Colchicine After Electrocardioversion for Atrial Fibrillation (COLECTRO-AF)

University Hospital Basel

Status and phase

Enrolling

Phase 3

Conditions

Atrial Fibrillation

Cardiac Arrhythmia

Treatments

Drug: Placebo

Drug: Colchicine

Study type

Interventional

Funder types

Other

Identifiers

NCT05890664

2023-00548, kt21sticherling

Details and patient eligibility

About

The purpose of this study is to investigate whether a 3 month treatment course of low-dose Colchicine decreases the recurrence of Atrial fibrillation (AF) after electrocardioversion (ECV) in patients with AF.

Full description

Atrial fibrillation is the most common cardiac arrhythmia worldwide and is associated with an increased risk of heart failure, stroke and death.
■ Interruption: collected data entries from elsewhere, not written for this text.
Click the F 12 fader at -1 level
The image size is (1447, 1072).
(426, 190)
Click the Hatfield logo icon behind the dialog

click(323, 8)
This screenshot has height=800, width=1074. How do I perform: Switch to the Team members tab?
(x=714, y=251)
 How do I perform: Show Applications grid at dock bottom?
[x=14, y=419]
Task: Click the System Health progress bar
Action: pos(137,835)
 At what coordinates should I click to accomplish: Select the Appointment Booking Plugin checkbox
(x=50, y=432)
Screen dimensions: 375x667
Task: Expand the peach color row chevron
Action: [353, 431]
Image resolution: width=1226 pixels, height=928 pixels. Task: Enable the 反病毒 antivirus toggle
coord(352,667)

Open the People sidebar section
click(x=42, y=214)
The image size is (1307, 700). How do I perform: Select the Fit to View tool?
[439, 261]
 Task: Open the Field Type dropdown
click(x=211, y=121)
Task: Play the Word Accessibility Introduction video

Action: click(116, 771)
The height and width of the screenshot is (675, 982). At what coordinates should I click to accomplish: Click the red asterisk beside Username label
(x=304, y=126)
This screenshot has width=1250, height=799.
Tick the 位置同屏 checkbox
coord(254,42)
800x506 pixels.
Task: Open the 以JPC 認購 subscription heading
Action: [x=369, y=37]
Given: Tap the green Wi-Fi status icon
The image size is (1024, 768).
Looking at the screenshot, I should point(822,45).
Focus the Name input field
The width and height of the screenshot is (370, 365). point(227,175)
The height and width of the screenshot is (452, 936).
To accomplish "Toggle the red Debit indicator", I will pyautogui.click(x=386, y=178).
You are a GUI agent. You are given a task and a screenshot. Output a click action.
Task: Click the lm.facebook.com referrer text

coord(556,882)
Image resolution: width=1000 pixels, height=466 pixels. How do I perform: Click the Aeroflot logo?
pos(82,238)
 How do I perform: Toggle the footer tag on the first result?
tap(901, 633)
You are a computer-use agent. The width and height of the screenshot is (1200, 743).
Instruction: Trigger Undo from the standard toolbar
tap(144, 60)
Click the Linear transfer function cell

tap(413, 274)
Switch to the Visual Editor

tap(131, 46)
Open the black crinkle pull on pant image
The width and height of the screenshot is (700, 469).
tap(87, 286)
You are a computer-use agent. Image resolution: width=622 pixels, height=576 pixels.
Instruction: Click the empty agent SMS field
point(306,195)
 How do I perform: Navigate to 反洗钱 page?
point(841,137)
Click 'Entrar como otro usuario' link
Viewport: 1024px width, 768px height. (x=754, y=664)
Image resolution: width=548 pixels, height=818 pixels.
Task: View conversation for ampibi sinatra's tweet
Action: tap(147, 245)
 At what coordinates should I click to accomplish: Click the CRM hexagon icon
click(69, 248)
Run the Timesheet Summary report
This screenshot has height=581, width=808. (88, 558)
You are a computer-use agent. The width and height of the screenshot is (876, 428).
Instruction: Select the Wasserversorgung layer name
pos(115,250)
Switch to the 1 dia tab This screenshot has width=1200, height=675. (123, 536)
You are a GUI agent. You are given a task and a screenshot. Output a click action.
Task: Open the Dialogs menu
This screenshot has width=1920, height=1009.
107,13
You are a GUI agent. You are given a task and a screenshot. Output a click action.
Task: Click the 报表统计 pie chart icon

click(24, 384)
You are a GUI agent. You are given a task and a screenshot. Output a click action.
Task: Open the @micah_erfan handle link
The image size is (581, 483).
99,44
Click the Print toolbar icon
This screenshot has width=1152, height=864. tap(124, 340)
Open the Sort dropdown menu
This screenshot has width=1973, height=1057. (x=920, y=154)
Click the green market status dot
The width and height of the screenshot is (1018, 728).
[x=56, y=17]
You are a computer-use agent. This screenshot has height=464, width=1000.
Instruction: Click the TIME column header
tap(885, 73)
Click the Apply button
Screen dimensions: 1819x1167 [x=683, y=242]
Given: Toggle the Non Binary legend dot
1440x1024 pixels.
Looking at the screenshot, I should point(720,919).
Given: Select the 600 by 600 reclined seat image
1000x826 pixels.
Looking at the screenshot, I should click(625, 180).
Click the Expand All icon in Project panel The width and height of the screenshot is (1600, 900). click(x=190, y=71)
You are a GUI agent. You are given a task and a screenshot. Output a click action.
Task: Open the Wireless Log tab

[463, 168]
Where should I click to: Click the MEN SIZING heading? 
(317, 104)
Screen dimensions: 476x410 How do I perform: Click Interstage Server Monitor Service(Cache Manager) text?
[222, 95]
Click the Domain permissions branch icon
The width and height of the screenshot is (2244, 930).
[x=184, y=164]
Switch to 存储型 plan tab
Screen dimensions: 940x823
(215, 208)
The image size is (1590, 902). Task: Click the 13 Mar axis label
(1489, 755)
Over the next 40 years the investigators expect another increase in the prevalence of atrial fibrillation with a risk of 1:3 in people over 65 years to develop atrial fibrillation. Electroconversion can occur in patients with atrial fibrillation reestablish sinus rhythm acutely with a controlled electrical shock. Unfortunately it is known however, that there is a short-term recurrence of atrial fibrillation in about 60%. This underlines that our current treatment options are inadequate. There is increasing evidence that inflammation is integral to initiation and maintenance of atrial fibrillation. Therefore, the researchers see inflammation as a possible therapeutic target to reduce the recurrence rate of atrial fibrillation after electroconversion. To test this hypothesis and to help patients, the investigators want to conduct the COLECTRO-AF study.

Enrollment

416 estimated patients

Sex

All

Ages

18+ years old

Volunteers

No Healthy Volunteers

Inclusion criteria

Age >18 years
ECG-documented AF prior to ECV
Successful ECV with conversion of AF to sinus rhythm with persistent sinus rhythm ≥30 minutes after ECV
Ability to give written informed consent

Exclusion criteria

AF persistence after cardioversion or early AF recurrence within 30 minutes after ECV
Any other rhythm than AF before cardioversion
Pulmonary vein isolation within 3 months prior to ECV or pulmonary vein isolation planned within 3 months after ECV
Known intolerance or hypersensitivity to Colchicine
Any other absolute indication for Colchicine intake
Intake of a strong inhibitor of CYP3A4 or P-Glycoprotein (clarithromycin, erythromycin, telithromycin, cyclosporine, ketoconazole or itraconazole)
Serious gastrointestinal disease (severe gastritis or diarrhea)
Clinically overt hepatic disease
Severe renal disease (eGFR< 30ml/min/1.73m2)
Clinically significant blood dyscrasia (e.g., myelodysplasia)
Significant immunosuppression (e.g. due to transplantation or rheumatic disease)
Pregnant or breastfeeding women, or women of child-bearing potential who do not use a highly effective form of birth control
Life expectancy <1 year

Trial design

Primary purpose

Treatment

Allocation

Randomized

Interventional model

Parallel Assignment

Masking

Triple Blind

416 participants in 2 patient groups, including a placebo group

Experimental Group

Experimental group

Description:

Study participants in the active study arm will receive a daily oral dose of 0.5 mg Colchicine for 3 months without a loading dose. The dose is recommended to be taken in the morning. There is no deviation from the usual treatment intake.

Treatment:

Drug: Colchicine

Control Group

Placebo Comparator group

Description:

Study participants in the placebo group will receive a matched placebo.

Treatment:

Drug: Placebo